Here are some recommendation, which I've personally found to work quite nicely in my own UI code:

  • buffer the following data: window extents, position and flags (eg visibility). Update them as soon as the backbuffer is updated. In the meantime return buffered values.
  • optionally buffer the backbuffer information in some form or fashion (since, if you're using a single-threaded graphics API, the actual backbuffer can only be created in the draw thread). So defer the command, but be ready to stall if a query is made for the backbuffer itself. In a more practical example, it may be non-trivial if a window is created in thread A, posts the TASK_CREATE_BACKBUFFER command, but then ends up drawing in AND validating itself before the backbuffer is actually ready (resulting in a blank window). This is especially true if you're creating the backbuffer asynchronously on the graphics device and it may not be ready till some arbitrary amount of time has passed - a common case on most current hardware.
  • don't bother buffering small updates, but wrap the setter and draw code in some form of synchronization primitive to keep things from crashing and avoid outputting garbage during redraw.
  • if you need direct control over an internal value with the smallest possible latency, perform direct updates to a shared variable with the provision that the variable is read-only from outside the UI class or is updated exclusively via the UI class.
  • if you do need to write a control that literally takes more than a few tens of milliseconds to update and needs to be super responsive, write a special wrapper that either pumps a message queue and bakes it into small hot-swappable chunks or creates its own thread to do the actual work asynchronously and updates the control in small enough chunks that the updates remain transparent to the user. As outlined above, I've only ever needed to do this with a directory tree scanner and in that case a dedicated low-priority thread worked out quite nicely.

So, to recap - if there's one thing I've learnt about internal responsiveness in a UI framework it's this: don't use your UI class as a data exchange proxy.

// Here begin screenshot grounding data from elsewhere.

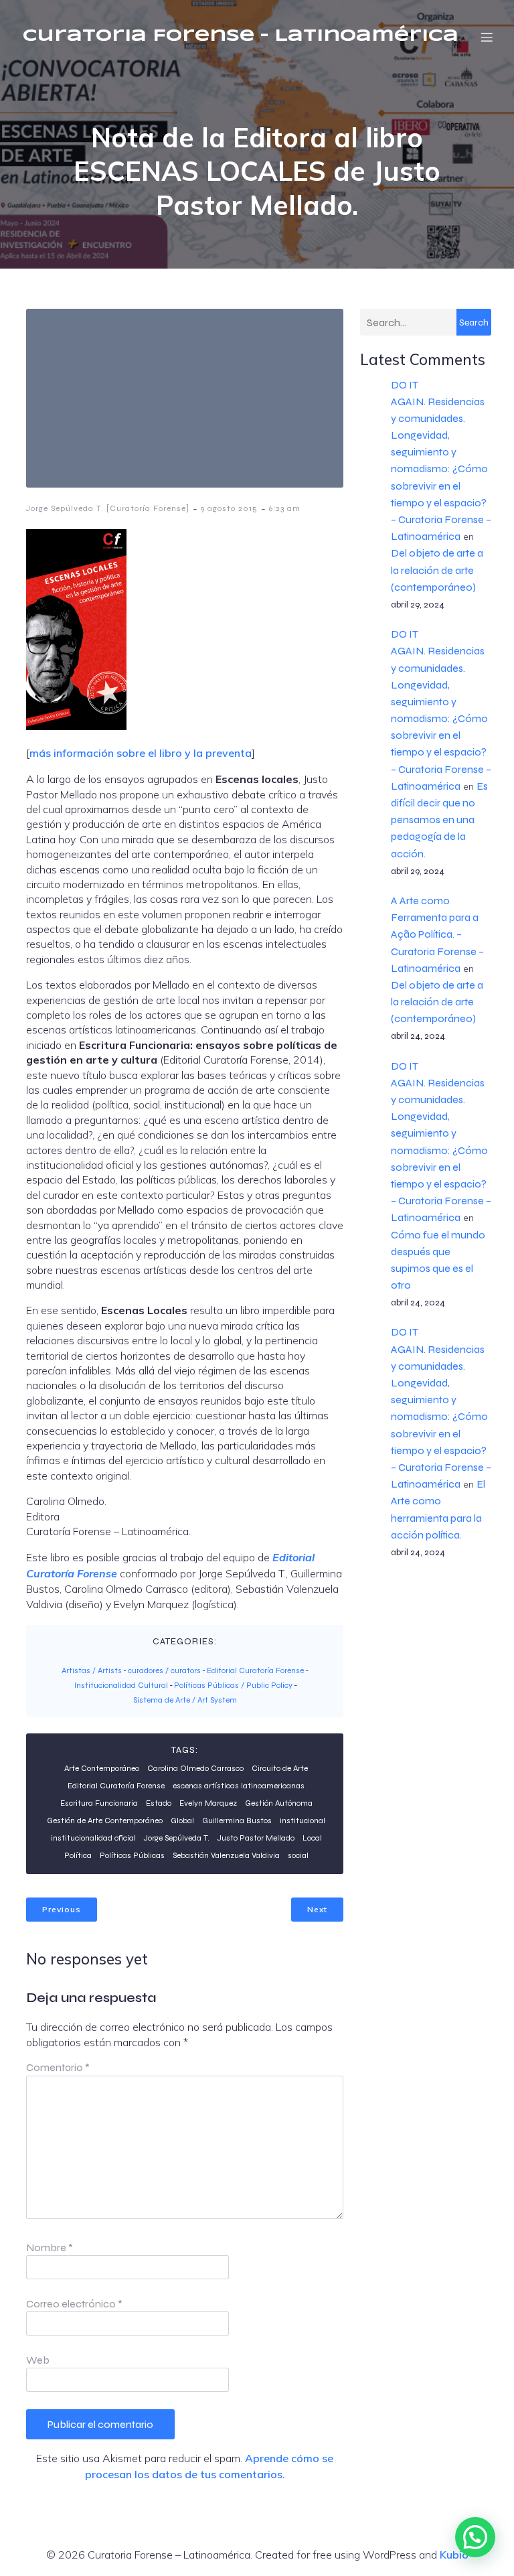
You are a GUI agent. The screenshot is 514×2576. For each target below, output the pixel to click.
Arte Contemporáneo (101, 1768)
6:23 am (285, 508)
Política (78, 1855)
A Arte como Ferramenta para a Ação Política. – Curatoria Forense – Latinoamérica (437, 934)
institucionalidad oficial (93, 1838)
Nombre (49, 2247)
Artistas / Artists (92, 1670)
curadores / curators (164, 1670)
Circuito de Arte (280, 1768)
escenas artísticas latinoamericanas (239, 1785)
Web (38, 2360)
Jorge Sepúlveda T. (176, 1838)
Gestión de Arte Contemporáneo (105, 1820)
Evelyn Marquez (208, 1803)
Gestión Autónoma (279, 1803)
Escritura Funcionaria (99, 1803)
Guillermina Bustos (237, 1820)
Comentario (58, 2067)
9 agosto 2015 (229, 508)
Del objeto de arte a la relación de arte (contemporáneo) (437, 570)
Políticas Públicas (132, 1855)
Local (312, 1838)
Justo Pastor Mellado (256, 1838)
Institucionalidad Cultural (121, 1685)
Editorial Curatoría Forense (255, 1670)
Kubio (454, 2554)
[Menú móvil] (486, 36)
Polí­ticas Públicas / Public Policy (233, 1685)
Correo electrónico (74, 2303)
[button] (475, 2537)
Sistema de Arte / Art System (185, 1700)
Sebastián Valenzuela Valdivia (226, 1855)
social (298, 1855)
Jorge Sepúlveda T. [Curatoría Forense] (107, 508)
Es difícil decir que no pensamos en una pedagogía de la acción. (439, 820)
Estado (158, 1803)
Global (182, 1820)
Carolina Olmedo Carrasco (195, 1768)
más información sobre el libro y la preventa (140, 753)
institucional (302, 1820)
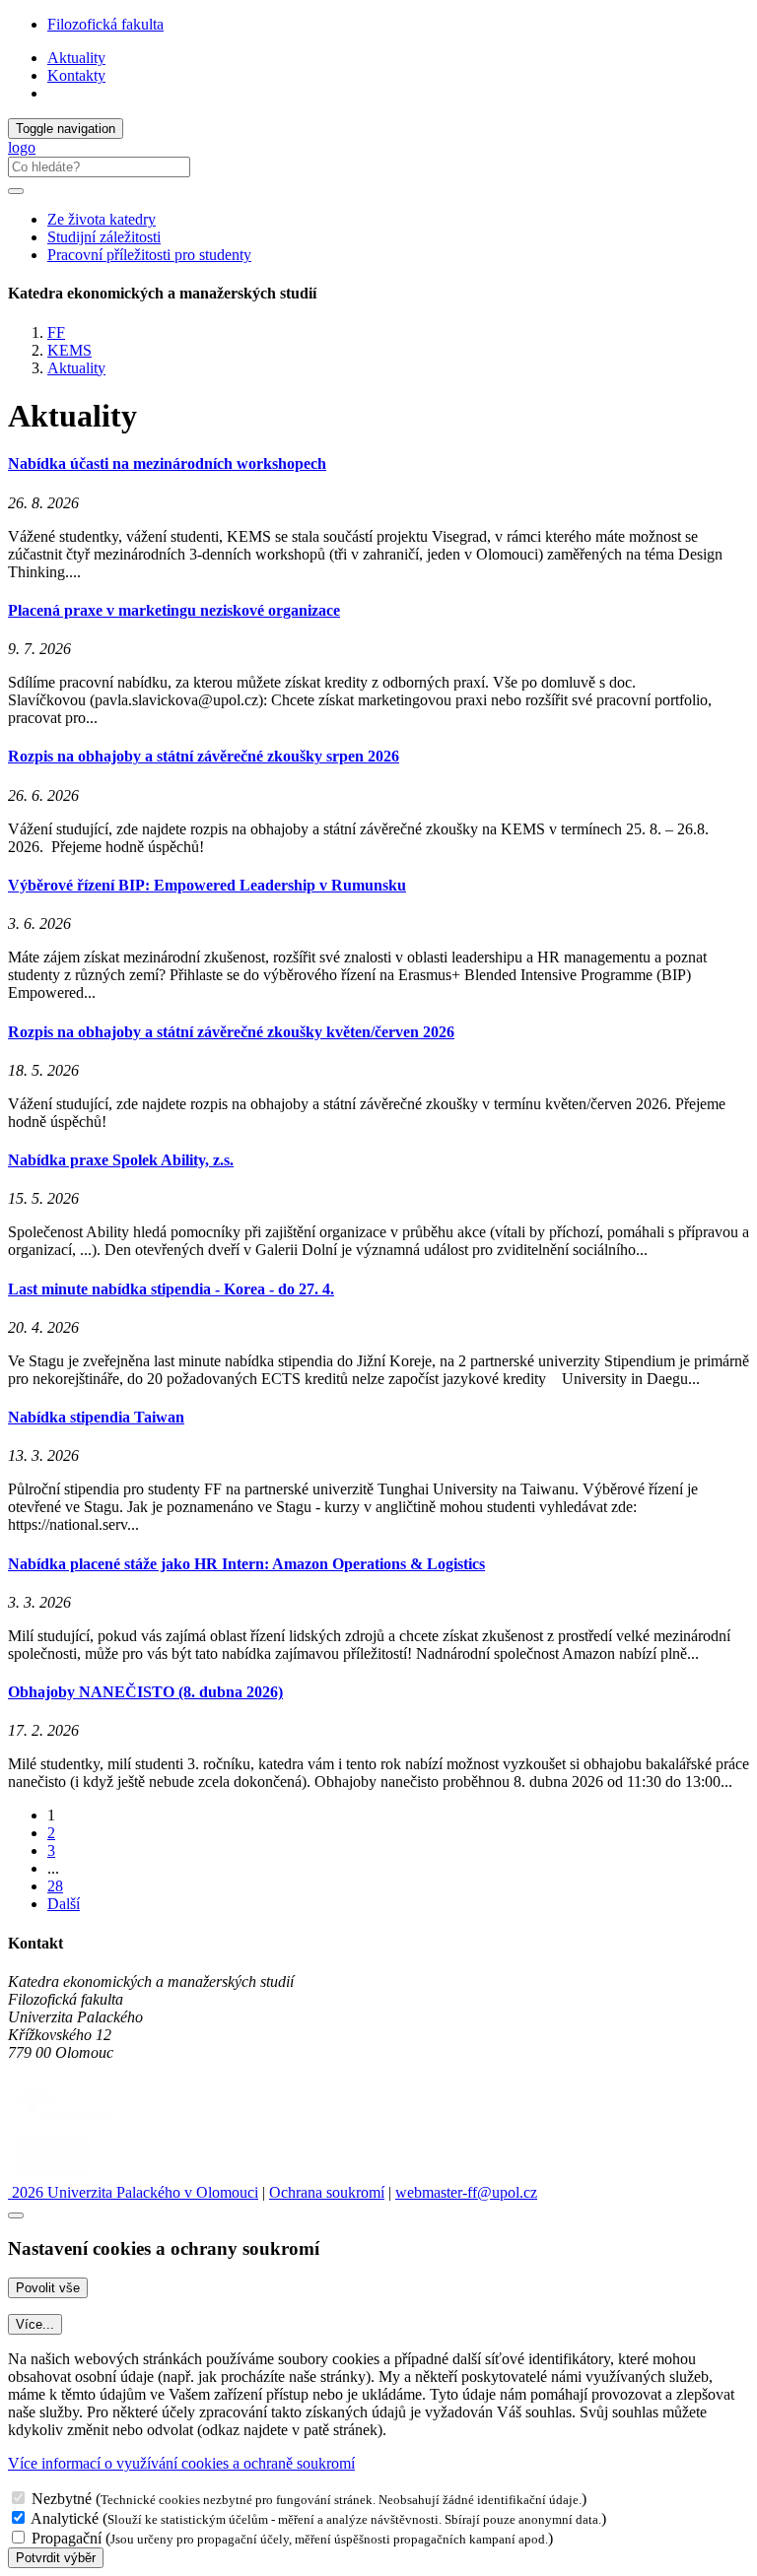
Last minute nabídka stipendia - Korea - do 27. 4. (171, 1289)
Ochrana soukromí (326, 2192)
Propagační (67, 2538)
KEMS (69, 350)
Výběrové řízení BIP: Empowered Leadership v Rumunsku (207, 885)
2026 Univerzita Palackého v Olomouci (133, 2192)
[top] (16, 2215)
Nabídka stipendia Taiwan (96, 1417)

It is much more important to leave a superficial responsive impression to the end user than have your stuff update 2 ms sooner internally. :wink:

In Layman's terms, your interface should look like this:


class AsyncResultListener
{
    virtual void resultArrived( int value ) = 0;
};

class AsyncResult
{
    virtual bool queryIsResultReady() = 0; //If true, guarantees getResult won't stall.
    virtual int getResult() = 0; /// Will stall until value is ready.

    /// Will return immediately, calling listener->resultArrived later when results arrives.
    /// If the value has already been arrived, then calls it immediately
    virtual int scheduleResultCallback( AsyncResultListener *listener ) = 0;
};

class Interface
{
    virtual AsyncResult getResult() = 0;
};

class B : Interface
{
    virtual AsyncResult getResult();
};

As mentioned above this is part of the contract of the interface but which way it should be designed depends on the usage of the data. If it's real-time then you might want to poll the REST data you need, cache it, and add a time-stamp to the data so you know how old it is (so you could interpolate.) If it's not real-time then just make the REST call.

This is the solution I currently have implemented; I have an interface for an object which exists on a server and I have a polling thread which polls the REST service and updates the objects data internally. Apart from having to synchronize the update with all of the accessor methods it seems to work ok.

One thing I should have mentioned was that I have lots of accessor methods for this object - in the example I provided there was only one 'getValue' method so it would have been fairly easy to wrap this up in a std::async call or some other utility but I'm not sure how I would have gone about this when trying to access multiple properties very frequently.